Blog of Rob Galanakis (@robgalanakis)

Escaping the Windows prison

My friend Brad Clark over at Rigging Dojo is organizing a course on Maya’s C++ API (I am assuming it is Maya but could be another program). He had a question about student access to Visual Studio, to which I responded:

As a programmer, the experience on Windows is pretty horrific. No built-in package manager. A shell scripting language designed in hell. A command line experience that is beyond frustrating. A tradition of closed-source and GUI-heavy tools that are difficult or impossible to automate. A dependence on the registry that still confounds me.

My eyes weren’t opened to this reality until I switched to Linux. I was on a Windows netbook that was barely working anymore. I installed Linux Mint XFCE and suddenly my machine was twice as fast. But the much more important thing that happened was exposure to modes of developing software that I didn’t even know existed (Python, Ruby, and Go made a lot more sense!). Programming in Windows felt like programming in prison. Developing on Linux made me a better programmer. Furthermore, If I didn’t end up learning the Linux tools and mindset on my own, working in the startup world would be basically impossible.

Programming on Windows revolves around Visual Studio and GUI tools. If you need evidence at how backwards Windows development is, look no further than Nuget. This was a revolution when it was released in 2010, changing the way .NET and Windows development was done. In reality, the release of Nuget was like electricity arriving in a remote village. It took ten years for C# to get a package manager. And it is for the rich villagers only: older versions of Visual Studio don’t work with Nuget.

The ultimate problems Windows creates are psychological. The technical differences change the way you think. It echoes the “your Python looks like Java” problem. Is the Windows mentality what we want students to take on? My last two jobs have been on Linux/OSX. I honestly cannot imagine having kept my head above water if I didn’t have a few years of self-taught Linux experience.

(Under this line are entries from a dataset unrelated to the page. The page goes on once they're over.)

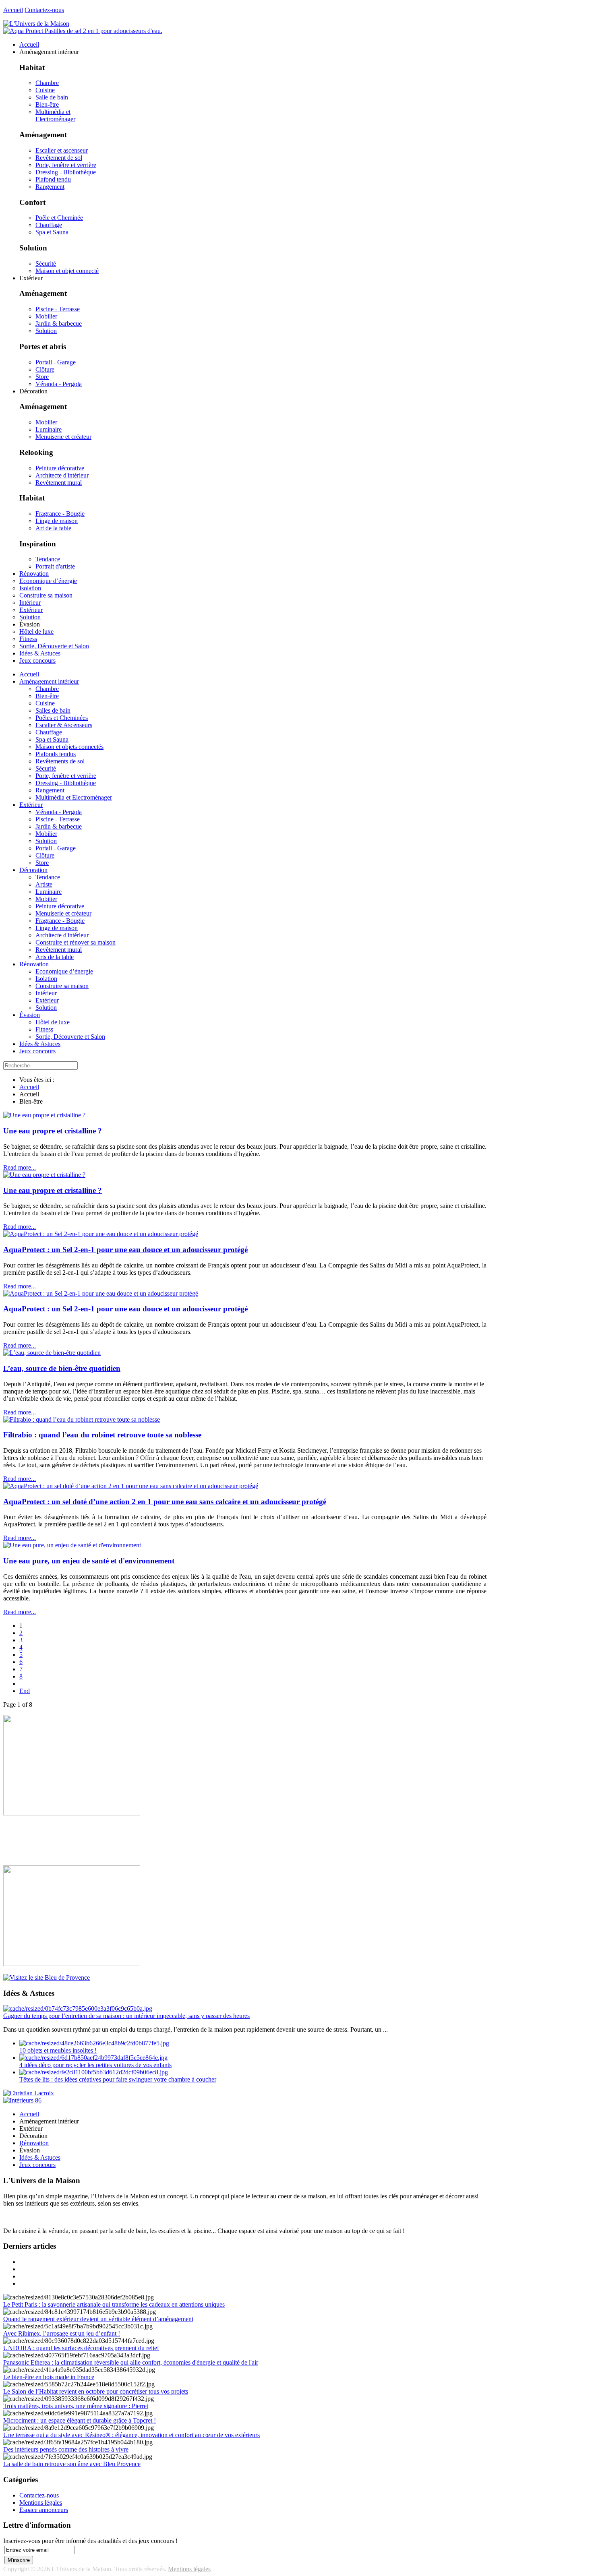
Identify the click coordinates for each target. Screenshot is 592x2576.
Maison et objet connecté (67, 270)
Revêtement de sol (58, 157)
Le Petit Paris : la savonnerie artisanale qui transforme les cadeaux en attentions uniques (114, 2304)
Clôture (44, 369)
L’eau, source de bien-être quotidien (61, 1368)
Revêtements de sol (60, 761)
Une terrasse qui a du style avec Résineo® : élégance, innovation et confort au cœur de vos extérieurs (131, 2434)
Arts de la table (54, 956)
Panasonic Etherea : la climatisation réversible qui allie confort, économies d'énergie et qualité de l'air (130, 2362)
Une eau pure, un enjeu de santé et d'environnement (88, 1561)
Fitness (44, 1029)
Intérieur (46, 993)
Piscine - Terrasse (57, 309)
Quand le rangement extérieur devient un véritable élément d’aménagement (98, 2319)
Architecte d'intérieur (62, 475)
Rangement (49, 186)
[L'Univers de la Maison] (36, 23)
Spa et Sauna (51, 232)
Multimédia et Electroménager (55, 115)
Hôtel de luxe (52, 1022)
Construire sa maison (62, 985)
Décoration (33, 869)
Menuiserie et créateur (63, 436)
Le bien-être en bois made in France (48, 2376)
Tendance (47, 559)
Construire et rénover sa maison (75, 942)
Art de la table (53, 528)
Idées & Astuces (39, 1043)
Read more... (19, 1167)
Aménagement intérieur (49, 681)
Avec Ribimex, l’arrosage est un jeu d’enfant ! (61, 2333)
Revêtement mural (58, 482)
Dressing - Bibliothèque (65, 172)
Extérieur (31, 804)
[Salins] (82, 30)
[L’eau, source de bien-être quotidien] (52, 1352)
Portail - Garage (55, 362)
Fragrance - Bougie (60, 513)
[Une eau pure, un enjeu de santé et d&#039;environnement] (72, 1545)
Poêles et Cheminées (61, 717)
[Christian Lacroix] (28, 2093)
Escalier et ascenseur (61, 150)
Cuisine (45, 90)
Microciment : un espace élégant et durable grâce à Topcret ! (79, 2420)
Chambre (47, 82)
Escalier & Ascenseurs (63, 725)
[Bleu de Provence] (46, 1977)
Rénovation (34, 964)
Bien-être (47, 104)
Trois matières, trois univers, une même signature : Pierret (75, 2405)
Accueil (13, 9)
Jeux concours (37, 1051)
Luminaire (48, 429)
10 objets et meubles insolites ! (58, 2050)
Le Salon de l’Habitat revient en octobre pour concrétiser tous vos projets (95, 2391)
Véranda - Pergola (58, 383)
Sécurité (45, 263)
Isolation (46, 978)
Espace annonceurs (43, 2509)
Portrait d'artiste (55, 566)
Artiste (43, 884)
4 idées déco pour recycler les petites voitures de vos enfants (95, 2064)
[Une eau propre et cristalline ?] (44, 1115)
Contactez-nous (44, 9)
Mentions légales (40, 2502)
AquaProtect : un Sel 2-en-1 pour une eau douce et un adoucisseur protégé (125, 1249)
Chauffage (48, 224)
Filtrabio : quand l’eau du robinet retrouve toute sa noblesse (102, 1435)
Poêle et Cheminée (59, 217)
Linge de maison (56, 520)
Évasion (29, 1014)
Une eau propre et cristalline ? (52, 1131)
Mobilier (46, 316)
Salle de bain (51, 97)
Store (42, 376)
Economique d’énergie (64, 971)
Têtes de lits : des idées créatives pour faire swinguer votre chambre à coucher (117, 2079)
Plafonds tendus (55, 753)
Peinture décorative (59, 468)
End (24, 1690)
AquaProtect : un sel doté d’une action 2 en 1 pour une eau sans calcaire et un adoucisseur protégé (164, 1501)
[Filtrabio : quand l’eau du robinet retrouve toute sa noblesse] (81, 1419)
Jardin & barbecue (58, 323)
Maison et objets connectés (69, 746)
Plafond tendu (53, 179)
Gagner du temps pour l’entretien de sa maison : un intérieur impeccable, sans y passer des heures (126, 2015)
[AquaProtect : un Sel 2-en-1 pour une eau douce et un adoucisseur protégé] (100, 1233)
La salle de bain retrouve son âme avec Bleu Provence (72, 2463)
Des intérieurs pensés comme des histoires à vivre (65, 2449)
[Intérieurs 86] (22, 2100)
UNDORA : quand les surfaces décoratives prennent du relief (81, 2347)
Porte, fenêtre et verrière (65, 164)
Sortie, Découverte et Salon (70, 1036)
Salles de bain (52, 710)
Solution (46, 330)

Windows still dominates in desktop OS popularity. That is all the more reason to make sure we are exposing student programmers to alternative ways of developing. I want new developers to be exposed to things outside the Microsoft ecosystem. It is too easy to become trapped in the Windows prison.

5 thoughts on “Escaping the Windows prison

  1. dorf says:

    I’ll admit I’ve barely used linux. I do own a macbook air, but can’t stand the OS–

    I can see the appeal of the command line for automating builds etc.

    Compared Visual C++ against what is available on linux:

    Better in VC++(assuming you install Visual Assist pluggin):
    -Debugger is fast and reliable.
    -Excellent code navigation, making it very easy to jump around the code
    -With Visual Assist you get C++ refactoring support, it works quite well
    -none retarded syntax highlighting that you can customize
    -has built in profiler
    -fast IDE
    Worse in VC++:
    -The compiler is not as up to date with C++11/14, this sucks:/
    -The project/solution setup is clunky, but you can automate this, and generate the files yourself instead of letting VS do it.
    -The way they handle precompiled headers is fairly idiotic, and you can’t share them between projects

    I really do want to learn linux properly, but I find it unlikely that developing C++ on Linux is a very enjoyable experience–

    You can automate VS builds easily enough, just launch msbuild and tell it to build your solution file.

    C++ does not have a package manager so that type of thing is basically irrelevant for my purpose.

  2. Jóhann Haukur Gunnarsson says:

    I agree with all your points. However, if you are developing on Windows, Chocolatey will make your life far easier. Yes, it’s “almost” like apt-get for Windows. (

  3. robert kist says:

    I’m not that much of a VS fan (maybe because I haven’t dug into some of its advanced features yet?), but I think any course about game / 3D related programming should feature an intro to VS. Not because it’s good, or powerful or whatever, but because it’s a de-facto industry standard. Chances are, that you’ll have to touch it one time or the other when working with C# or C++.

    On the other hand, you don’t want student’s IDE exposure to be Linux lopsided either. Why not aim for a balance and critical comparison? On the same note as I am pro-VS, I think it may also be worth to give a quick intro to XCode.

    As an employer I would be happy if people have some basic understanding of such popular environments, rather than being clueless and starting at zero. And once students have been exposed and got an overview, why not let them pick the best tool for their future needs? The only downside I see is that it could be a problem to cram 3 different platforms and environments into one course… but you can always provide hand picked links to in-depth resources and starter tutorials, which interested students can follow.

  4. Charles Palmer says:

    IDEwise JetBrains C++ offering just went into beta.

  5. “Linux as a better developer environment” should come with “you want to be this tall to use Linux for development”. You won’t really benefit much while you do semi-basic stuff. But then there comes a day when you stumble upon a tool that needs hacks to run on windows, or not available on platform altogether, or is hard to start/configure due to shell limitations and stupid path names, and the pattern repeats, and then you realize it’s easier to just stop fighting windows and switch to something else.

    But, like I said, one should grow into the need for this. Maya developer, alt-tabbing between python editor, VC++ and maya, is not really hard pressed to leave windowsland.